__RECORDS FOR PROCESSING__:
= = = = =

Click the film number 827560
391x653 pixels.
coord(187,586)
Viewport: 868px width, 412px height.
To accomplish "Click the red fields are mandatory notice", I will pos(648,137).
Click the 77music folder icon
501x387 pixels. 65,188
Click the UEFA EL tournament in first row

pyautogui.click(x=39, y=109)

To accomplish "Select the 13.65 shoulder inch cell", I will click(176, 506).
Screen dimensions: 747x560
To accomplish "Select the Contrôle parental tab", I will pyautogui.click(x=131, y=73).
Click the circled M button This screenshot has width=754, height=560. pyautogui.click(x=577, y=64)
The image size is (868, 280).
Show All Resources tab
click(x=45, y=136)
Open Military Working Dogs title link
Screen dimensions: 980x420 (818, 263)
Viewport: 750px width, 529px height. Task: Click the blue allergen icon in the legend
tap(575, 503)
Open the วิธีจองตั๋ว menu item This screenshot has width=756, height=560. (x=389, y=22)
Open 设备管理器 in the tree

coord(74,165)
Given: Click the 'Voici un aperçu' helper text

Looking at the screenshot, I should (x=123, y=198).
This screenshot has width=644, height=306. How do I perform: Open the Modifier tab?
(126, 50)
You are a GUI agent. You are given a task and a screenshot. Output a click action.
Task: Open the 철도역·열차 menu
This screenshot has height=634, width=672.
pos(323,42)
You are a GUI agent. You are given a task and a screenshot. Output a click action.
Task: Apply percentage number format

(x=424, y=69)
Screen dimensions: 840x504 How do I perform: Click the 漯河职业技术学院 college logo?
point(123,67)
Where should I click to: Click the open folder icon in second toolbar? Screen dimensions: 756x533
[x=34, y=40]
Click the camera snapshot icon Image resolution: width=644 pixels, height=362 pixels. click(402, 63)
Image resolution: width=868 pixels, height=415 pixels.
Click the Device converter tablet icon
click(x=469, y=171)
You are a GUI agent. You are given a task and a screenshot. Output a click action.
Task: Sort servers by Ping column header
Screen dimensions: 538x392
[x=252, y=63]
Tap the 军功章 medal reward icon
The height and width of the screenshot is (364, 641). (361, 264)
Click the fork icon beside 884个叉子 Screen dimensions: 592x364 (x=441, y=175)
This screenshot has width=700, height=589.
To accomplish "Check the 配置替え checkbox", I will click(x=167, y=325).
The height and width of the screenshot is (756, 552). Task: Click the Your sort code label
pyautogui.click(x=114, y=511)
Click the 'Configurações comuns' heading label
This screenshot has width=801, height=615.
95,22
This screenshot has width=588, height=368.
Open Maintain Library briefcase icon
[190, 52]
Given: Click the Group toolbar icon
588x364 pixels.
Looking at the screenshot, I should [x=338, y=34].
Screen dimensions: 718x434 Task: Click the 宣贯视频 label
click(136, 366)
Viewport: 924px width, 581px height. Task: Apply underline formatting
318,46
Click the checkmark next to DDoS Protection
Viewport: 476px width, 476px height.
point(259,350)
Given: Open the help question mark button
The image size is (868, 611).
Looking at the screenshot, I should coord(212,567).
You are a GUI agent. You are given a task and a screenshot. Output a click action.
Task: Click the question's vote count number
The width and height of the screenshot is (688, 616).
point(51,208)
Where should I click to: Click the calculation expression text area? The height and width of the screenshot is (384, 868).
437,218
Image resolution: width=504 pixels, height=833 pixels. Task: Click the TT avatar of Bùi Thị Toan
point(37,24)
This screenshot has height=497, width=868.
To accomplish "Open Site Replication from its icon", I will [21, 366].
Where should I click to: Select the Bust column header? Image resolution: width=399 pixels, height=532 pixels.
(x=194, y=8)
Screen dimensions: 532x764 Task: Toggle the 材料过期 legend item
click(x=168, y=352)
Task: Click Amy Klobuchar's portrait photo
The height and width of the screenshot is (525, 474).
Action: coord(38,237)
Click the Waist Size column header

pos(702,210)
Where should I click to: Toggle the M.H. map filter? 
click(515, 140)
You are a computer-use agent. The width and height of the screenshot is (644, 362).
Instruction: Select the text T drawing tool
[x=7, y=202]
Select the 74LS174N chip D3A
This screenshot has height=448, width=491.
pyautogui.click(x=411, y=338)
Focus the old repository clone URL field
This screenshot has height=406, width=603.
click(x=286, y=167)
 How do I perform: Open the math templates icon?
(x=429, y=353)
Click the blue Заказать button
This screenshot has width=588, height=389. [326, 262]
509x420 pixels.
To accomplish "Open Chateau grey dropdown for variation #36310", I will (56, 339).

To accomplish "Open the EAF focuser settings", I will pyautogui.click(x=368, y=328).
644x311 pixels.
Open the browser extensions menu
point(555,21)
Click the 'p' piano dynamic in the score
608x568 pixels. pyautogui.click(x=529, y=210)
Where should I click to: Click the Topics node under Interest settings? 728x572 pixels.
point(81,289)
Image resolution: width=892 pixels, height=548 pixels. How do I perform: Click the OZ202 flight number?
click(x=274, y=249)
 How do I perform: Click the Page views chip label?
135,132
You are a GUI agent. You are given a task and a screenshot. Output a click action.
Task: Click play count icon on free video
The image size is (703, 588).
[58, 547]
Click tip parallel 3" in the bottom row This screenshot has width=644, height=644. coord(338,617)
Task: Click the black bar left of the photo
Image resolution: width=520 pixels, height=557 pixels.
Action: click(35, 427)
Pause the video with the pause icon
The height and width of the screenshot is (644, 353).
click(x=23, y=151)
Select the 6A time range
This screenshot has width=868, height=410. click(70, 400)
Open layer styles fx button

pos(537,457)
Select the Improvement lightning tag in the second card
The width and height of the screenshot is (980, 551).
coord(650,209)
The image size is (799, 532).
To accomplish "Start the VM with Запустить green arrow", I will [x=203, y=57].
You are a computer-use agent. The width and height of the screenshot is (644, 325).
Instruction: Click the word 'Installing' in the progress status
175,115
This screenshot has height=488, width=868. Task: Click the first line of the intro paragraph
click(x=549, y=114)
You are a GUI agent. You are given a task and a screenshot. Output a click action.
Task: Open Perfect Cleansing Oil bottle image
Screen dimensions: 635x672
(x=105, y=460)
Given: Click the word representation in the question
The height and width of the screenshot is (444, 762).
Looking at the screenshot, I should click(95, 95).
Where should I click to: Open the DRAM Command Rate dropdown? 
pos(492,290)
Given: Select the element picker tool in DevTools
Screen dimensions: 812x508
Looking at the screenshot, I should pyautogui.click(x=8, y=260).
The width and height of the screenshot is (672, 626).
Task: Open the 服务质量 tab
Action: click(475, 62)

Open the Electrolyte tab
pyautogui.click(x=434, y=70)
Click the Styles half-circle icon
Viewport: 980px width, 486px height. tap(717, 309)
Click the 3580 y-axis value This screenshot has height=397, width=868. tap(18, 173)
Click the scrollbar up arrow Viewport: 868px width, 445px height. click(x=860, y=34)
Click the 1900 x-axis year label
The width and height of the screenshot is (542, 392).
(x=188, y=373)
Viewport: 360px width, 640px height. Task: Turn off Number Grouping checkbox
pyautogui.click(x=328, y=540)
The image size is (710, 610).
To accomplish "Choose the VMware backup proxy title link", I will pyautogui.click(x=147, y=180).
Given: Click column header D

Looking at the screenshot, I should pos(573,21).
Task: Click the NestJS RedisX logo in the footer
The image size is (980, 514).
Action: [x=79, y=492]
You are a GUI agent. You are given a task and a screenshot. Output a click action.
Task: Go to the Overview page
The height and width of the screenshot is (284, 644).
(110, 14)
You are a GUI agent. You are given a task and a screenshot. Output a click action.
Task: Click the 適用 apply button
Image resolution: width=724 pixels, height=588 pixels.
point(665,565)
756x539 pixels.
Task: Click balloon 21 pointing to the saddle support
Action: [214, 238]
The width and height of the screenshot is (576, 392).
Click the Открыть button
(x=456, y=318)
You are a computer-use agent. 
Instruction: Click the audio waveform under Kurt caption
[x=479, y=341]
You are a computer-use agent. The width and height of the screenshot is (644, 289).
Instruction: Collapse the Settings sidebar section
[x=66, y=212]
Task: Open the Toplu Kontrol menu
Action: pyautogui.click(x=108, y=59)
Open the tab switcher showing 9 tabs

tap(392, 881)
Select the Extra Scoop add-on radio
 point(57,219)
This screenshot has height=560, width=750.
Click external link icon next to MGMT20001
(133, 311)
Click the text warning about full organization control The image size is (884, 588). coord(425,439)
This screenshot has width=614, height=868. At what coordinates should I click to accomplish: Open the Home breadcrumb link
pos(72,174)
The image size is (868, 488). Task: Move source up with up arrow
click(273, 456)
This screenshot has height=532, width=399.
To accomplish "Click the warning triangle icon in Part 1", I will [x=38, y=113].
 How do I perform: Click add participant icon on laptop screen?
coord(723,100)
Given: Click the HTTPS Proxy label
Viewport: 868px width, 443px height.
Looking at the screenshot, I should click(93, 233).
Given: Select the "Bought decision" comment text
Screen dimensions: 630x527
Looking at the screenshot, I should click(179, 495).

= = = = =

__WHAT THIS TASK INVOLVES__:
Lines that contain the string "axis" should be copied from the material above.

__EXERCISE RESULT__:
Click the 3580 y-axis value This screenshot has height=397, width=868. tap(18, 173)
Click the 1900 x-axis year label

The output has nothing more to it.